After the fall of the first Venezuelan Republic, colonel Simon Bolivar went into exile and headed for Curaçao. Soon after, he set sail for the United Provinces of New Granada, which had just recently declared its independence from the Spanish Empire.

In Cartagena, Bolivar penned a letter, the Cartagena Manifesto, in which he described the reasons that led to the fall of the First Republic, the current situation of Hispanic America, and his perspective on the future of the region.

Bolivar asked the New Granadian congress for his incorporation into the army, and was quickly promoted to the rank of Brigadier and assigned to a garrison. He then organized a flash campaign between Tunja and Pamplona, managing the expulsion of the royalist troops from this region. With the royalists in retreat, Bolivar once again addressed the New Granadian congress for authorization to intervene in Venezuela with an army of volunteers. In view of the actions Bolivar had executed in favor of the New Granadians, the congress granted his request and Bolivar marched into Venezuela.

== Use of the term in Venezuelan history ==
It is during this period that the term "Republic of Venezuela" was officially used by Simón Bolívar's government. During the First Republic, upon which Bolívar based the legitimacy of his actions, the government referred to the Venezuelan state as either the "American Confederation of Venezuela" or the "United Provinces of Venezuela" in the Declaration of Independence (both terms are used interchangeably), or as the "United States of Venezuela" (a term used interchangeably with "the Confederation") in the Constitution of 1811.

==Third Republic of Venezuela==

Historians use the name Third Republic of Venezuela to refer to the period from about 1817 to 1819, when a rump government organized by Bolívar began functioning in the Venezuelan Llanos. The year before, various Venezuelan guerrilla forces managed to permanently establish themselves in the Llanos and captured the city of Angostura, which became their headquarters. This period culminated with the formation of the Congress of Angostura in 1819, which wrote a new constitution for Venezuela, replacing the one from 1811, which in theory, was still valid, although suspended since the collapse of the First Republic in 1812. The congress decreed the union of Venezuela with New Granada in a new republic, known as Gran Colombia, bringing an end to the Third Republic.

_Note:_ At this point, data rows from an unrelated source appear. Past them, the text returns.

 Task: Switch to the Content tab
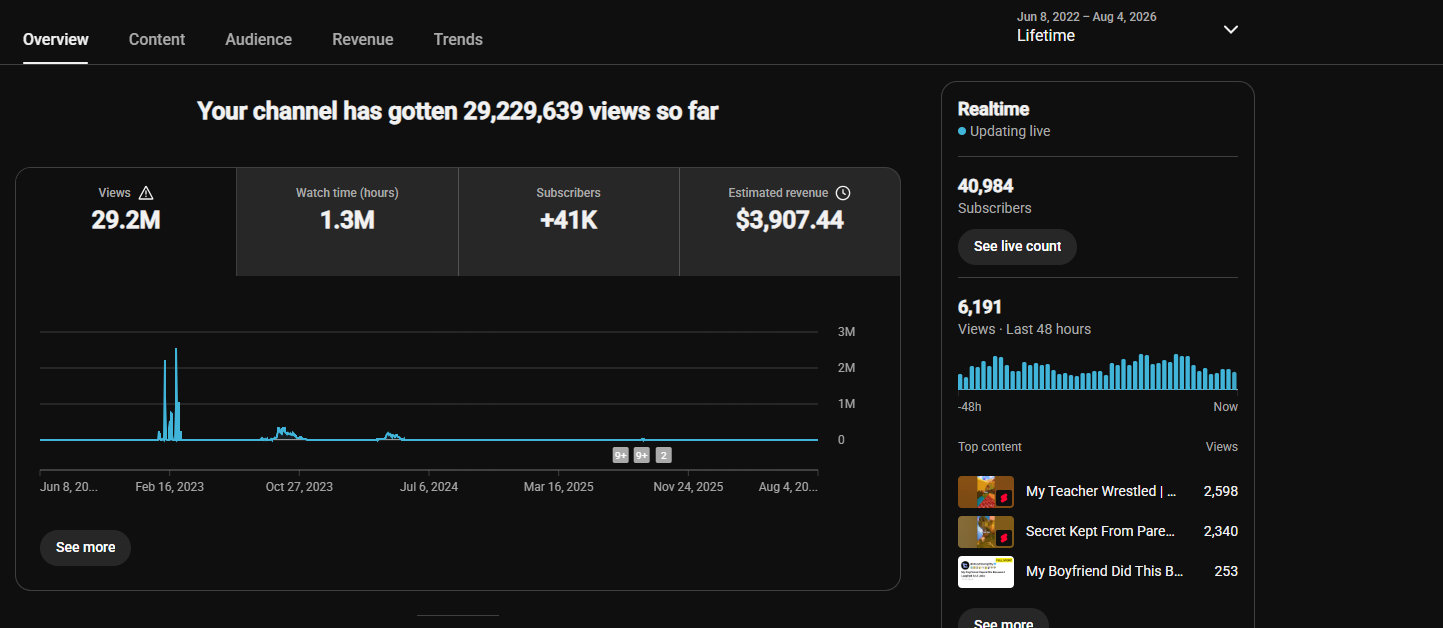coord(157,39)
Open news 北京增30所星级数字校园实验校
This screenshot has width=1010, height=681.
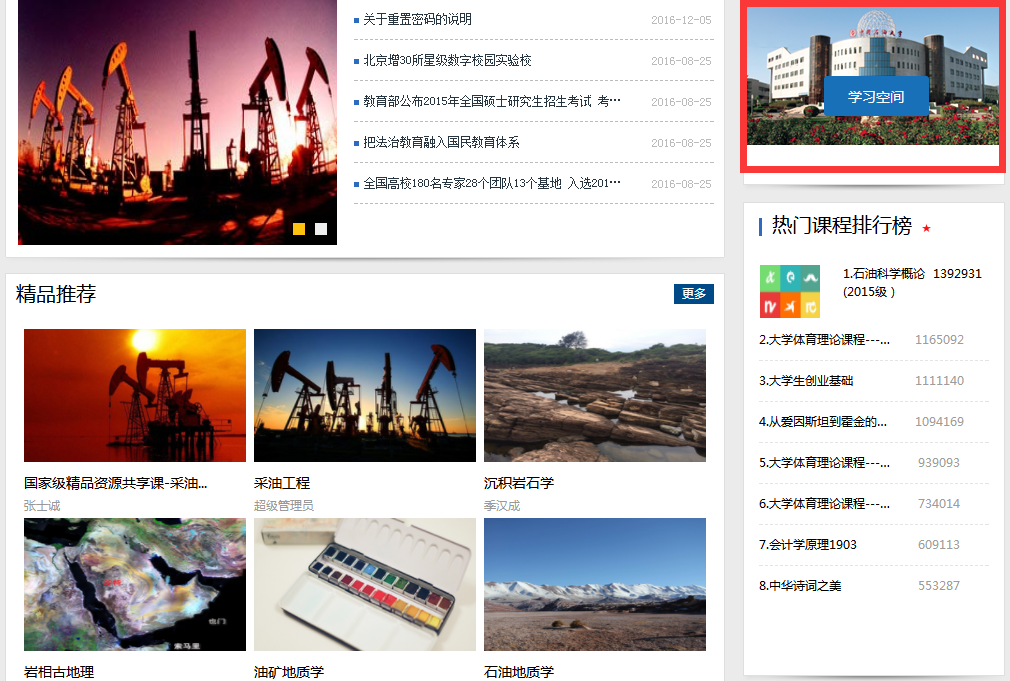(x=447, y=61)
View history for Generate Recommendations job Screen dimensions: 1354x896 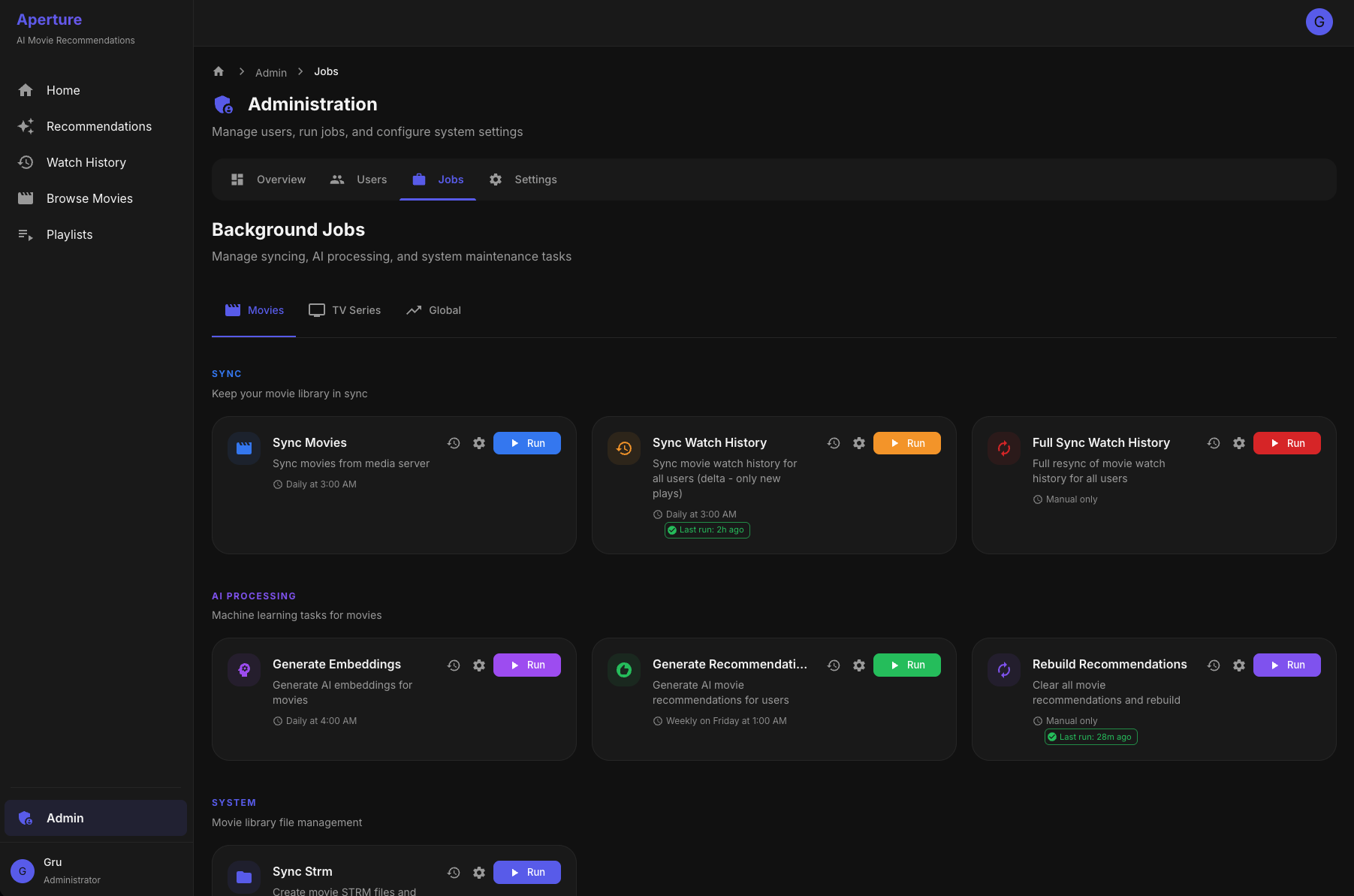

From 1820 to 1830, the territory of Venezuela was the Department of Venezuela within Gran Colombia. After the dissolution of Gran Colombia, Venezuela became once again the Republic of Venezuela, and, although undergoing various changes in constitutions and forms of government, it permanently maintained its independence from that moment on. This period is seen as a stable Fourth Republic of Venezuela.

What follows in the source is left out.